En ambos formatos de historia el personaje del Capitán América encarna a un digno héroe de tragedia griega que inexorable va hacia un destino arduo sin flaquear en su rígido código de ética. Sus aliados dejan de ser los expertos y son los personajes del pasado quienes cargan el dominio de las acciones. A un punto pareciera que la cosa va a acabar muy mal y deja una sensación de incertidumbre en el espectador que aumenta la emoción en el desarrollo de la cinta.
El reparto estelar cumple con las actuaciones ya conocidas y da tiempo para extender el estudio de sus personajes en circunstancias adversas. Grandiosa incursión de los nuevos personajes (¿más Avengers? Bienvenidos). La cinta eleva el nivel para la siguiente, incluidas las dos escenas en los créditos finales.
SEGUNDA FUNCIÓN
The Amazing Spider-Man 2 (El sorprendente Hombre Araña 2: la amenaza de Electro, 2014) de Marc Webb.

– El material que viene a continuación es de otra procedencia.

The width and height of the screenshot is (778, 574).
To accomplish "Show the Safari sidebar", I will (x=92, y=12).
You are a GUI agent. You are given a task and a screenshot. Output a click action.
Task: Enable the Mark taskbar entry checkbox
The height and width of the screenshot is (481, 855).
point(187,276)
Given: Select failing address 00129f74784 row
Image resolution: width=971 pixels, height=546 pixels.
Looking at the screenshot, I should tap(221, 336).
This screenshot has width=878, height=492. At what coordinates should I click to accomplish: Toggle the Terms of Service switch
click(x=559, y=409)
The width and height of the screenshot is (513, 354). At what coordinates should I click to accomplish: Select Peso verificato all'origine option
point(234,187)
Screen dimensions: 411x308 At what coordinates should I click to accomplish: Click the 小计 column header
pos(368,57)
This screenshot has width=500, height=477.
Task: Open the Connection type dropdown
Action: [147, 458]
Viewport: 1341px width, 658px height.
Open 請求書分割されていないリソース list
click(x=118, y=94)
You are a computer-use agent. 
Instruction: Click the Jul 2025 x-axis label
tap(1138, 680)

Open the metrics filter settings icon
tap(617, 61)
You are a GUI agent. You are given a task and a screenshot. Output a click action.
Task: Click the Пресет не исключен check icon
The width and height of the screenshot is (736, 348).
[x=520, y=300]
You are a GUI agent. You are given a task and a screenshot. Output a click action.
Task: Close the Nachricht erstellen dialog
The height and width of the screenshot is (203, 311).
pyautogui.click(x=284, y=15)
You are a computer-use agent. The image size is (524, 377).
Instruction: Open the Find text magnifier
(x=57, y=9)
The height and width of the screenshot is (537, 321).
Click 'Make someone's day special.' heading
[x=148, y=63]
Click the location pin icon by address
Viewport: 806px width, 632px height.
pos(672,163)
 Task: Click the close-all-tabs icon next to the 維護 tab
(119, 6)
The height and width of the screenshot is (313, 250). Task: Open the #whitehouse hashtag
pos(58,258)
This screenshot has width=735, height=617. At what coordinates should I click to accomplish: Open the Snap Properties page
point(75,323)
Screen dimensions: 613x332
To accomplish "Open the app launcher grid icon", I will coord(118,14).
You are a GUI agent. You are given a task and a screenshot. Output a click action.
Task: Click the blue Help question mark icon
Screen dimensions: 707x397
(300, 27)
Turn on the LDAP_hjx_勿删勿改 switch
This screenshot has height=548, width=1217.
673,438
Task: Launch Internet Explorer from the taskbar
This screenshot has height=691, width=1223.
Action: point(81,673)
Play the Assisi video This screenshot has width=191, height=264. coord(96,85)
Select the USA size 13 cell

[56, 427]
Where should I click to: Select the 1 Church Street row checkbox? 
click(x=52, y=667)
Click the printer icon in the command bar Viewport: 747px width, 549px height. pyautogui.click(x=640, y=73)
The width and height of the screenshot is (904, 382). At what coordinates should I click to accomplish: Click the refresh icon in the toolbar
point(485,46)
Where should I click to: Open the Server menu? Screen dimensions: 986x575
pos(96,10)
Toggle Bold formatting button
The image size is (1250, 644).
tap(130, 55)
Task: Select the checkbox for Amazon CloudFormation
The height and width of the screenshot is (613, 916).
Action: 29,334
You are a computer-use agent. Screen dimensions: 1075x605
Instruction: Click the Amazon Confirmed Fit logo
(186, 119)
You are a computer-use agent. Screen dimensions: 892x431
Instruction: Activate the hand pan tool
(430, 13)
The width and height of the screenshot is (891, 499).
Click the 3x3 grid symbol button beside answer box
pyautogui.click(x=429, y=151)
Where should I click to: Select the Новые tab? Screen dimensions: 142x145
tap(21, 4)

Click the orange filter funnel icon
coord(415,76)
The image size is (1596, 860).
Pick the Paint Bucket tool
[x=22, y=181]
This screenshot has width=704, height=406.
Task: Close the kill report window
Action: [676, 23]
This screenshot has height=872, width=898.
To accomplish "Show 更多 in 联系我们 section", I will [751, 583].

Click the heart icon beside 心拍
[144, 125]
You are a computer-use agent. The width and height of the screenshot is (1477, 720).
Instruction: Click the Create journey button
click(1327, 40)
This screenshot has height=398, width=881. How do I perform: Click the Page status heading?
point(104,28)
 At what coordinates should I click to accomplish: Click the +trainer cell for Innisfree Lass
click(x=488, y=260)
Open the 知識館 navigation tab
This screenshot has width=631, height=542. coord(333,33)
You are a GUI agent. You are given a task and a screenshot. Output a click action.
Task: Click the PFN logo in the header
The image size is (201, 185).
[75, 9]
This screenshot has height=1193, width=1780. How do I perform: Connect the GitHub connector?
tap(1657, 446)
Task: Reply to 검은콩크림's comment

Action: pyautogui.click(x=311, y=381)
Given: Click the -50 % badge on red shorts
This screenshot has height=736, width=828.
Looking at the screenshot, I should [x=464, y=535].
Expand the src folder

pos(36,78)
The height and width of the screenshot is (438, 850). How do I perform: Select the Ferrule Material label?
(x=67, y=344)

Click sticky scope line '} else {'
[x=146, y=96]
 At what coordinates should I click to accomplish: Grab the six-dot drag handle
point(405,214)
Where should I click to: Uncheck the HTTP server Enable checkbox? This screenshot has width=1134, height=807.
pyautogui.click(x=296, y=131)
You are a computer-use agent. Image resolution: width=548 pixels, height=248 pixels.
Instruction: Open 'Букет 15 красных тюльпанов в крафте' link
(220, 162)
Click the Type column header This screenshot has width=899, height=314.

El Hombre Araña parecería ser de esos personajes que por alguna razón tienen un buen desarrollo en el cómic pero que parecían adolecer de una mala traducción a la pantalla. Por lo menos así fue durante la trilogía de Sam Raimi/Tobey Macguire en la que, después de un buen inicio, terminó por venirse abajo con cada nueva entrega que aparecía, a pesar de que su director se jactaba de ser un fanático del cómic y que sólo por eso tenía la autoridad moral del artista más idóneo (y que más lo comprendía) para llevarle al celuloide.
Pues eso ya ha terminado.
Tras un inicio fallido como fue el anterior reinicio de la serie, en el cual se perdió la oportunidad de emocionarnos con el primer villano (y uno de los más prometedores) como era el lagarto (además de desperdiciar a los actores Rhys Ifans y Denis Leary), la cosa no prometía mucho desde el anuncio con un Jamie Foxx que interpretaría a Electro, que por mucho no parecería el más peligroso del larguísimo catálogo de villanos del héroe arácnido, además que su apariencia similar a la del Capitán Frío de Arnold Schwarzenegger en la ignominiosa Batman & Robin de 1997 no parecía un buen augurio.
Pero ahora el experimentado director de videos se supera a sí mismo y nos entrega una cinta que, a pesar de su longitud que pasa imperceptible gracias a su ritmo, logra desarrollar los momentos dramáticos además de confeccionar secuencias de acción dignas de aprecio, logrando una secuela que mejora a la predecesora con todo y la historia del personaje.
Los actores aportan buenas actuaciones y los efectos especiales son una vista imperdible.
Hasta el tema de la cinta interpretado por Alicia Keys parece uno de los mejores en la franquicia.
Sólo una nota final que no esperamos eche a perder la cinta:
- ¿Qué hace una escena de los X-Men que nada tiene que ver por el momento con el contexto del Hombre Araña mitad de los créditos finales?
- Contra lo que nos tienen acostumbrados en Marvel, NO HAY escena final al término de los créditos, pero de todos modos los fans esperarán para asegurarse a pesar del aviso.